Espresso claims 4.7x faster AI on Apple's Neural Engine, bypassing CoreML
Espresso runs small transformer models directly on Apple's AI chip via undocumented interfaces, beating Apple's official AI framework on a single self benchmark.
Espresso runs small transformer models directly on Apple's AI chip via undocumented interfaces, beating Apple's official AI framework on a single self benchmark.
A Swift library posted to GitHub this week claims to train and run transformer models directly on Apple's Neural Engine, the dedicated AI silicon inside Macs, iPhones, and iPads. The author reports a roughly 4.76x speedup over Apple's own CoreML framework on a small six-layer demo model, with 1.08 ms/token versus 5.09 ms/token. Those numbers come from the project's own benchmark on its own code, not from independent reproduction.
The project, called Espresso, reaches that result by sidestepping Apple's public AI tooling entirely. Instead of going through CoreML, Espresso compiles transformer operations straight to the Neural Engine using two private Apple interfaces called _ANEClient and _ANEInMemoryModel. Those names are not in any public Apple SDK; the project recovered them by reverse-engineering how Apple's own frameworks talk to the Neural Engine. Because the APIs are private, they can break in any macOS or iOS release, and Apple does not support apps built on them, which effectively rules out App Store distribution.
The package ships with a full training loop, not just inference. EspressoTrain handles forward and backward passes, gradient accumulation, and the Adam optimizer, which is the load-bearing novelty compared with earlier on-device AI work that only ran pretrained models. The trick that makes the speedup possible is packing six transformer layers into two ANE dispatches via fused three-layer kernels, then streaming weights in and out through zero-copy IOSurface buffers with NEON-vectorized reads and vDSP for the final argmax. There is no per-token recompilation, which is what CoreML pays for every time a model changes shape.

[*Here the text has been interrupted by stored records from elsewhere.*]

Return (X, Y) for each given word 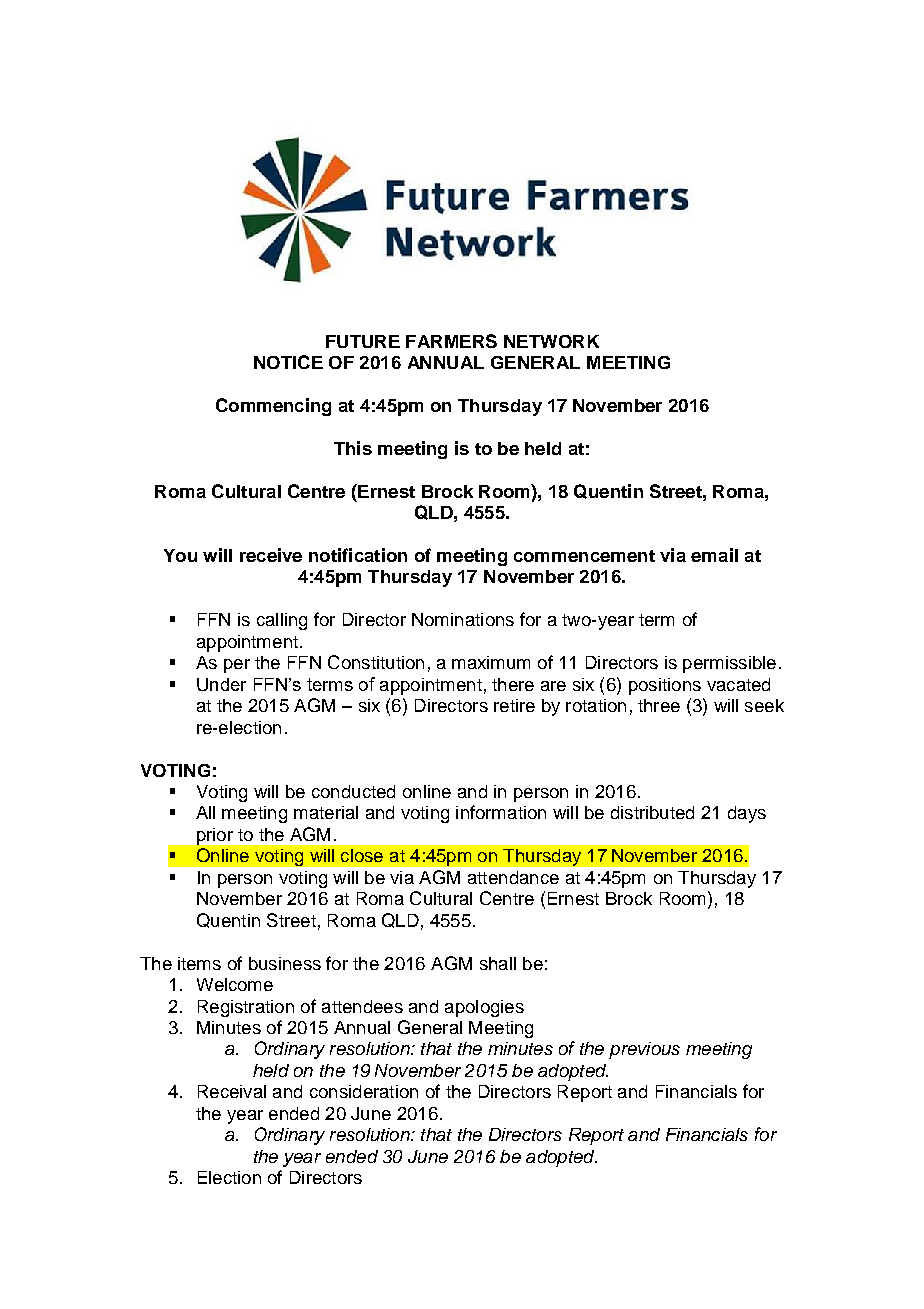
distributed (652, 812)
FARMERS (451, 341)
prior (215, 836)
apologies (484, 1008)
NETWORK (551, 341)
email (714, 555)
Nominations (463, 619)
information (501, 812)
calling (282, 621)
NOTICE (288, 362)
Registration (246, 1008)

The codebase is small and modern: Swift 6.2 with move-only tensors, strict concurrency, typed throws, and zero external dependencies. The module structure is public, so anyone can verify the training loop and the kernel fusion claims by reading source rather than trusting the README. That matters because the headline number sits on a single developer's self-benchmark on a single small model.
Skepticism is already showing up on the Hacker News thread for the project, which had 13 points and a single comment at scout time. Commenter losteric called it "a vibe coded project with failing builds and no associated interesting development story or example applications," a useful reminder that a real training loop in source is not the same as a working pipeline that someone outside the author has shipped. An aggregator roundup framed the discovery in slightly larger terms, but it is discovery context, not independent verification.
Apple's Neural Engine has always been restricted to inference, never gradient computations. The Neural Engine has been treated as Apple's inference-only accelerator for years, closed to anyone who wanted to push gradients through it. Espresso demonstrates a path, on a six-layer toy model, that gets both forward and backward passes running on that hardware without going through CoreML at all. The next test is whether the build survives a major macOS release with its private-API hooks intact, and whether anyone outside the author reproduces the speedup on a larger model.